Le secteur de la microfinance au Togo enregistre une dégradation préoccupante de la qualité de son portefeuille de crédits.

En 2025, le secteur affiche pourtant une vitalité notable, avec près de 4,7 millions de membres et un encours de crédits estimé à 352 milliards de francs CFA. Toutefois, cette dynamique est assombrie par une forte progression des crédits en souffrance, en hausse de 49,2 % sur trois ans.

Le taux brut de dégradation du portefeuille atteint ainsi 6,7 %, un niveau largement supérieur à la norme communautaire fixée à 3,0 %, selon des chiffres officiels.

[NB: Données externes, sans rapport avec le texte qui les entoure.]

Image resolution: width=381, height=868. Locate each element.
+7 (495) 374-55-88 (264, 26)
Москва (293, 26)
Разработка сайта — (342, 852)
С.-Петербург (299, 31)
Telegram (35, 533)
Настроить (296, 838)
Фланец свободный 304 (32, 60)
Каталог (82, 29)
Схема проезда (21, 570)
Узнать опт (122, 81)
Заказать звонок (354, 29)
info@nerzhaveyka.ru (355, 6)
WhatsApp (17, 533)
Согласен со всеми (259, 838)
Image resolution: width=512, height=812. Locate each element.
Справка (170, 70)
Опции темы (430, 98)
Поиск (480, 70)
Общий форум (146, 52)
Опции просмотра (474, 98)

Cette évolution traduit une hausse significative des impayés et suscite des inquiétudes quant à la solidité financière des institutions de microfinance et à leur capacité à soutenir durablement les populations à faibles revenus.

Elle pourrait également avoir des répercussions sur l’économie nationale, notamment à travers une réduction de l’accès au crédit pour les populations vulnérables, une hausse des taux d’intérêt, une perte de confiance des déposants et des investisseurs, ainsi qu’un risque de déstabilisation du système financier.

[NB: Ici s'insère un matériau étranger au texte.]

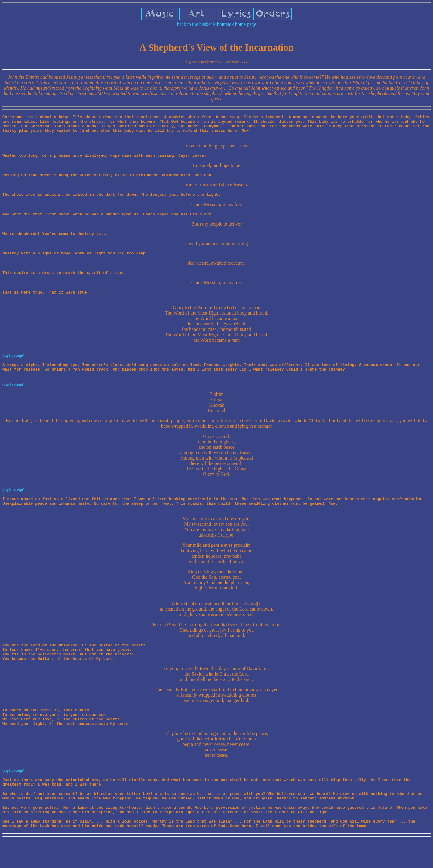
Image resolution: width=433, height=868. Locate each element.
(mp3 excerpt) (13, 366)
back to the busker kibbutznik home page (216, 24)
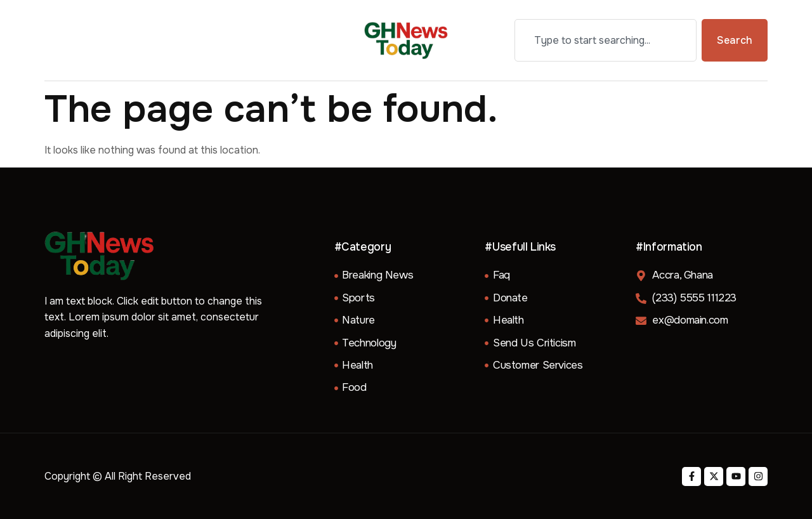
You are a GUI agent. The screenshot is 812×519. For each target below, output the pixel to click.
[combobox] (605, 40)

Face à cette situation, le ministre de l’Économie et des Finances et du Budget, Essowè Georges Barcola, a réuni, vendredi à Lomé, les acteurs du secteur afin d’identifier les causes profondes de cette dégradation et d’explorer des solutions pour améliorer les dispositifs de recouvrement des créances.

« L’objectif de cet atelier est de poser un diagnostic clair et précis afin d’identifier les causes profondes de la dégradation de la qualité du portefeuille et de l’inefficacité des dispositifs actuels de recouvrement des créances », a-t-il indiqué à l’ouverture des travaux.

Les participants ont ainsi analysé les facteurs expliquant la hausse des crédits en souffrance, évalué l’efficacité des mécanismes existants et formulé des propositions pour améliorer les pratiques.

Parmi les défis relevés figure également la prolifération de structures clandestines opérant en dehors du cadre réglementaire.

« Le non-remboursement des crédits érode les fonds propres, fragilise la viabilité des institutions et compromet leur capacité à financer de nouveaux bénéficiaires. Cette situation affecte la confiance des déposants et des partenaires financiers et met en péril l’ensemble du système de la microfinance », a souligné le ministre.

« Le crédit est un contrat de confiance. Si son remboursement devient une exception, c’est tout l’édifice de la finance inclusive qui risque de s’écrouler. À ces défis s’ajoute la prolifération de structures clandestines, qui opèrent en marge de la réglementation et exposent les ménages et les entrepreneurs à des risques importants », a-t-il ajouté.

« Face à ce fléau, le gouvernement procède à la fermeture systématique de ces structures illégales et engage des poursuites judiciaires contre leurs promoteurs. Cette fermeté sera maintenue et renforcée », a-t-il insisté.

De son côté, le président de l’Association professionnelle des systèmes financiers décentralisés (APSFD), Kokou Gabiam, a salué l’initiative de cette rencontre et exprimé son adhésion à la proposition de mise en place d’un centre d’écoute.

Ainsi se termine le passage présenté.